Sei. -  disse Queiroz espiando o material levado pelo Horácio – E o que diz aí? Não entendo disso, você sabe,  e pela sua cara  não acharam meus cavalos.

Realmente não achamos, ainda. Estamos na busca e mesmo que tenham ido para o exterior a gente acha. Não se podem esconder cinco cavalos como se fossem pulgas.  Mas o que é inacreditável é a causa da morte do Juvêncio, acho que você nem vai acreditar.

Diga, homem, pelo amor de Deus. Espero que haja um castigo exemplar para estes bandidos.

- Juvêncio não morreu de arma de fogo nem de mão humana.  Ele morreu de um coice bem dado em sua nuca. Daí a poça de sangue embaixo do pescoço.  Ou seja, Queiroz, quem matou Juvêncio foi um de seus cavalos. – o delegado falou pausadamente, olhando a fisionomia crispada de Queiroz – A perícia não achou digitais nem pegadas nem nenhuma evidência que uma ou mais pessoas tenham entrado em sua estrebaria para roubar seus cavalos. Nada!

Ninguém entrou, mas os cavalos saíram, isso sim.  A porta estava destrancada e com algum par de coices a derrubaram.  Há muitas marcas de ferraduras e outras que afirmam isso.  Verificaram que a porta foi abaixo por uma força descomunal, de um ou mais cavalos, não dá para saber, e, espante-se: esta força também derrubou as portas das baias para soltar os cavalos.  Coices fortes e bem dados.

Um cavalo soltou os outros e sumiram não se sabe para onde. Mas claro que vamos achá-los ainda, são apenas cavalos, oras!

- Mas por que um cavalo mataria Juvêncio que tão bem tratava deles? Não faz sentido isso, Horácio, nenhum.

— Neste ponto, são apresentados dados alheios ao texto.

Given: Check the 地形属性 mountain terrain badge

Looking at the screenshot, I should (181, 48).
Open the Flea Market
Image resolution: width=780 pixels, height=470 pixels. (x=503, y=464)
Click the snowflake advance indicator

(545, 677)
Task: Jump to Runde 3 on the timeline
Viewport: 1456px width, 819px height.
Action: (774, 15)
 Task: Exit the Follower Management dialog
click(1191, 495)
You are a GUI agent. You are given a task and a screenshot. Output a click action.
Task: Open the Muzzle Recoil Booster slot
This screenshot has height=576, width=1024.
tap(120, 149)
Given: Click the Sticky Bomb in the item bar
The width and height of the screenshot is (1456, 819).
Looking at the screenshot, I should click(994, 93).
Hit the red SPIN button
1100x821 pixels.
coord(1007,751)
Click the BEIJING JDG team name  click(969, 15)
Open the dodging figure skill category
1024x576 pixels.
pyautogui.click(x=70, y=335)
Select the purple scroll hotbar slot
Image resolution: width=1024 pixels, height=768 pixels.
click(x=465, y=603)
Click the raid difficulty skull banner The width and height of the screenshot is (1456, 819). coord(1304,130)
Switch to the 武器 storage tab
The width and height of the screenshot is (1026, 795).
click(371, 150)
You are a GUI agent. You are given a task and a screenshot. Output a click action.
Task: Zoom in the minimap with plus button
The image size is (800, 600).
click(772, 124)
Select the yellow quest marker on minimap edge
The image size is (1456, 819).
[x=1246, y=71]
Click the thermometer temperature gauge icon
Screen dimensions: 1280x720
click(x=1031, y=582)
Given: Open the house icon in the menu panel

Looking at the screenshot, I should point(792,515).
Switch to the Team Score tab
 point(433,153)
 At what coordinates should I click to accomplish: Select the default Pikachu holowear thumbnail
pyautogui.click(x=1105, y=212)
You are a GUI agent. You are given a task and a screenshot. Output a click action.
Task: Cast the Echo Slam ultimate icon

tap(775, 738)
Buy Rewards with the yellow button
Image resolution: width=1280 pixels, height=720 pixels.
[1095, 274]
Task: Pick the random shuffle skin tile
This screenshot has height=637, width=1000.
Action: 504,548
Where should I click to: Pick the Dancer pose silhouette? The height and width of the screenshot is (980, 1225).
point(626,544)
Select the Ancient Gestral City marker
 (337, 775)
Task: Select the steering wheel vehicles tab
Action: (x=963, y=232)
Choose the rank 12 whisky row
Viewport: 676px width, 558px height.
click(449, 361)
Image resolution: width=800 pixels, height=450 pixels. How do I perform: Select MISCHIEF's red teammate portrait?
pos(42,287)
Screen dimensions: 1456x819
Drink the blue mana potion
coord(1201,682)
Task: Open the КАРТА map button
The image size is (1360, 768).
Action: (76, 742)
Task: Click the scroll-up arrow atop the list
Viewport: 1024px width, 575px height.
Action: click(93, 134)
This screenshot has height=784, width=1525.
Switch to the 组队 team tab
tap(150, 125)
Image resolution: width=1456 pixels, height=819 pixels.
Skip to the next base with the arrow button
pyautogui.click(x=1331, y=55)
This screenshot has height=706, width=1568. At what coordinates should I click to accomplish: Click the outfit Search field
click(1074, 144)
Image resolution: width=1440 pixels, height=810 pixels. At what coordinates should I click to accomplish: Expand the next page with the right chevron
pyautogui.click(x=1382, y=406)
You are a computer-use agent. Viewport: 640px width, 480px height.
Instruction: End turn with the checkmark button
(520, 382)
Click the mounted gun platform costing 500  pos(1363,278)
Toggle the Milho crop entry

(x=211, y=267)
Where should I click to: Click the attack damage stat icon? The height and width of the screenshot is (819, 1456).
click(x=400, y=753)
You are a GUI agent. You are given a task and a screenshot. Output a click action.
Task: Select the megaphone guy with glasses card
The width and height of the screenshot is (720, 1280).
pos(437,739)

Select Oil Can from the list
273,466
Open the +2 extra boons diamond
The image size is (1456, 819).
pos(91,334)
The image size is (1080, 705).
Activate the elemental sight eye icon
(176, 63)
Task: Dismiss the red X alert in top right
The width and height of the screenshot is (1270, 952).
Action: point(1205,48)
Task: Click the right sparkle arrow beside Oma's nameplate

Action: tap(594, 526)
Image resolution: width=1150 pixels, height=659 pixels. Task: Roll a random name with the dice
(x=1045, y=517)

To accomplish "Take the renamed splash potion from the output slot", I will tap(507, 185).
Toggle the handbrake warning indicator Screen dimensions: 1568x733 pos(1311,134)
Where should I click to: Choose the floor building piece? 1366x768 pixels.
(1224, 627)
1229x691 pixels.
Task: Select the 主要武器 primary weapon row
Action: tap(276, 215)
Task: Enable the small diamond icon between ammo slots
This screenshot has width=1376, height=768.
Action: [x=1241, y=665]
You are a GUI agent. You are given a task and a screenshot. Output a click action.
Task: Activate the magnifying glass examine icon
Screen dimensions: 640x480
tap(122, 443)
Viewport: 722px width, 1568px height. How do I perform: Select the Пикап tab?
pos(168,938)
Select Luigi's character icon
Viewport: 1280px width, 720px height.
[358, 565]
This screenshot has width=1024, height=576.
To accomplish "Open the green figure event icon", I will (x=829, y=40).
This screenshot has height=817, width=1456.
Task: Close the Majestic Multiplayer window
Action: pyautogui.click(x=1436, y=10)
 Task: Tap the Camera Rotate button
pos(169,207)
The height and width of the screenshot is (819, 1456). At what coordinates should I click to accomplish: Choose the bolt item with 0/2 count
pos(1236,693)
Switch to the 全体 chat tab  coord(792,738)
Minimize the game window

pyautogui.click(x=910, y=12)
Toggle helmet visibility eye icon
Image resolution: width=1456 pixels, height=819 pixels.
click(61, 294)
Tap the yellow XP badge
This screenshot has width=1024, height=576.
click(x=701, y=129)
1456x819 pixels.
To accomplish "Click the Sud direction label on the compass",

- Vou te dizer uma coisa,  não como delegado, mas como amigo e tratador de cães.- Horácio suspirou: Ciúmes, amigo. -  Diante da cara de estupefação de Queiroz,  continuou. -  Com certeza você deu preferência a outro cavalo, em detrimento do favorito e como era Juvêncio que ia selar o cavalo escolhido, este cavalo preterido achou por bem eliminá-lo  e dispersar os outros.  “Se não é comigo, não é com mais ninguém.”.Conhece esta frase de mulher traída, Queiroz

Horácio, isto é conto de fadas, cavalos não têm estes sentimentos. Não são pessoas.

Engano seu, meu amigo.  Têm sentimentos sim e absorvem de seus donos todas as emoções,  boas ou más.  A única coisa que posso dizer é que vamos continuar a busca pelos seus cavalos, que, a estas alturas podem estar até no exterior. Mas não acredito.  Estão soltos por aí e ainda vão assombrar muita gente, se é que não voltam para cá.  Não sei dizer.

Horácio tinha razão.  Por anos, a trupe de cinco cavalos rondou a vizinhança em noites de lua cheia, sua silhueta destacando-se no  alto dos morros. E relinchavam  penosamente, como se estivessem sofrendo.  Mas nunca ninguém conseguiu pôr a mão neles outra vez.